Wednesday, September 29, 2010

On being hypocritical ...

Just down the road from us, about 5 minutes by car or 25 minutes on foot, is a Presbyterian church.

This one is notable for the fact that it originally resided some distance from its present location. I also consider it somewhat notable for its advertising. So it was two weeks ago when I drove past, in a somewhat foul humour and saw their latest offering. Regrettably, I missed getting a photo (no, you do not need to know why) of the sign in question but it rang a very loud bell when I saw it.

It read -
God does not discriminate.

Religions do.


Now think about that for a moment. If you can not pick where I am about to go, then perhaps take a few minuites out to read the opening pages of the Gita (as a purely independent source) which says at some length what St Columba's has condensed to two lines.

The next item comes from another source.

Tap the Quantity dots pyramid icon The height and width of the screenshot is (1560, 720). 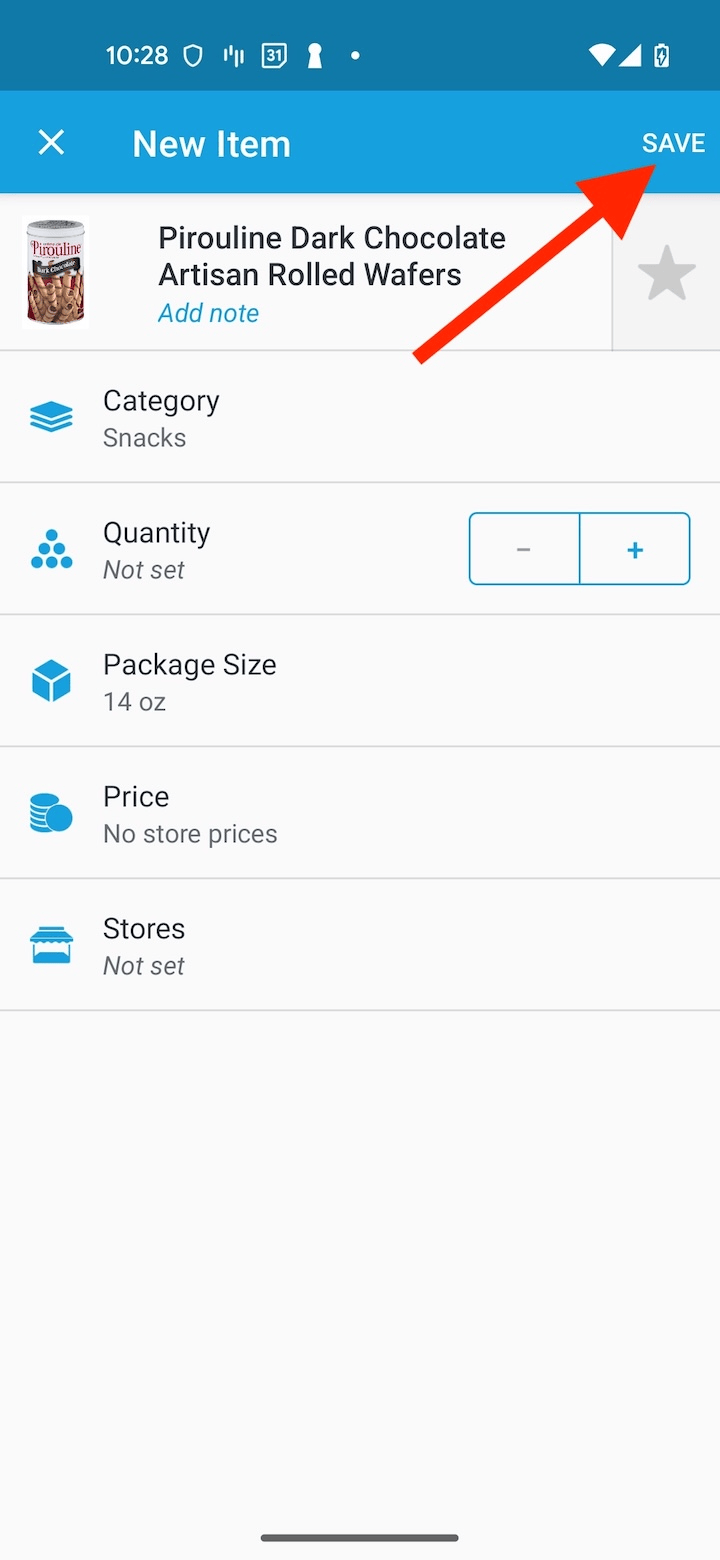point(51,549)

I had the minor misfortune to trip over this wally who would (very likely) agree with the sentiment of the sign. Just as long, you understand, that it applies solely to Islam. I suspect that there would be quite a number of past visitors to these pages who would agree with the patriotism (and that is both nation and religion patriotism to which I refer) of the gent from Chowan River.

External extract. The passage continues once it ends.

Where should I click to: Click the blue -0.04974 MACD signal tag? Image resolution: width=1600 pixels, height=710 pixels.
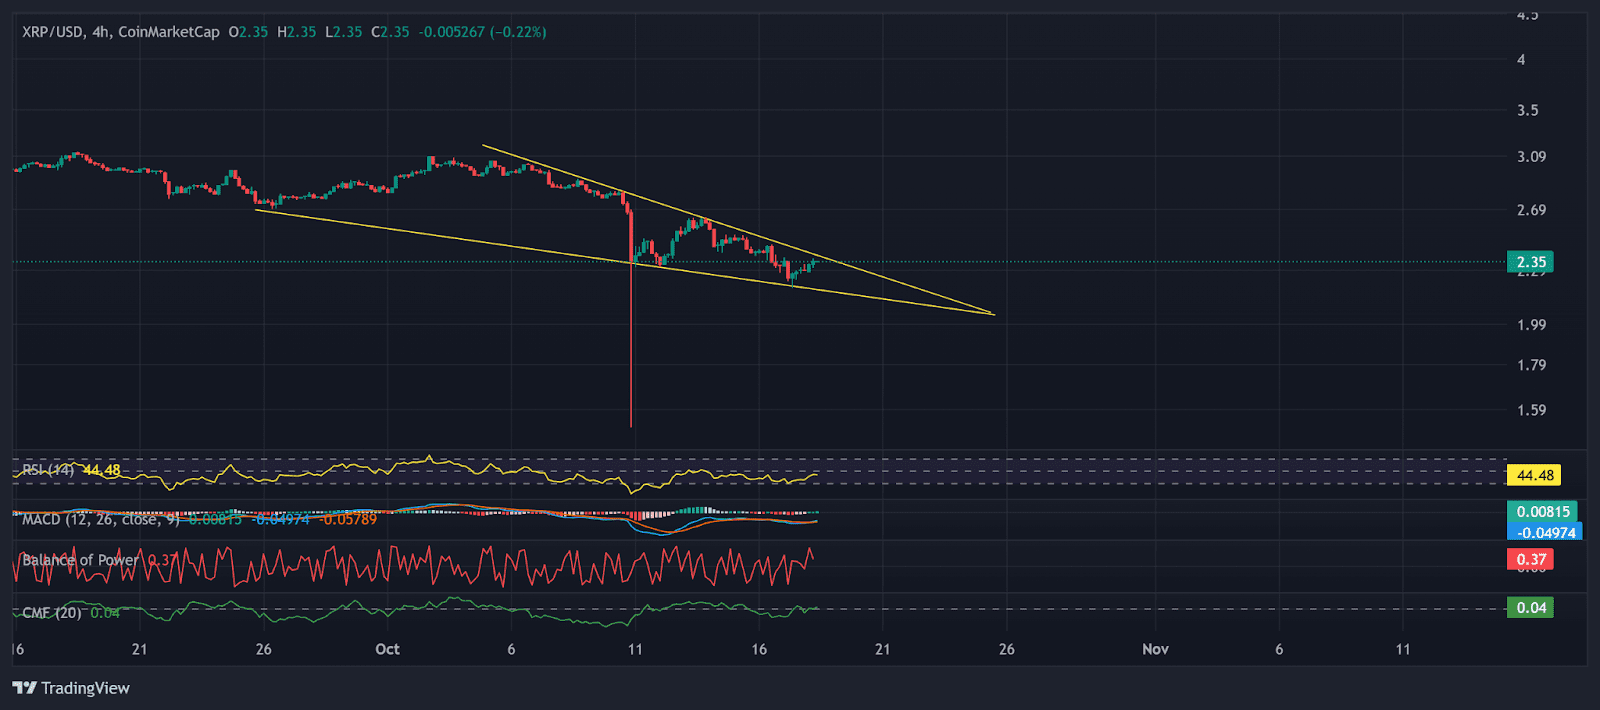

Pointing out the application of St Columba's general statement to the opposite would be totally futile.

3 comments:

Eugene Tan said...

I've seen those two lines quite a number of times as well.

I don't want to go down that discussion path with you at the end of it. That I am actually already waiting there *with* is probably a more accurate statement.

But yes, I know where you are coming from. And yes, I know the irony of it all.

The probligo said...

Even more, Eugene, there are others who would agree with the fundamental sentiment and then start finding "exceptions" to support their interpretation of the "rule".

'Tis sad, really. If only...

Monkfish said...

Interesting how churches advertise their wares. Or that indeed they need to.

Personally, when a huge finger points down from the sky and a voice booms out to get my arse into church pronto, I might - only might, given my tendency to rationalism - be inclined to take notice.

Otherwise I ignore signs outside churches, particularly when they have some half-brained wally of an advertising agent contracted to come up with what they think is a smart and pithy ad.

Thus end up the noble sentiments expressed by Christ, who no doubt would strike the signs down had he been around to see them.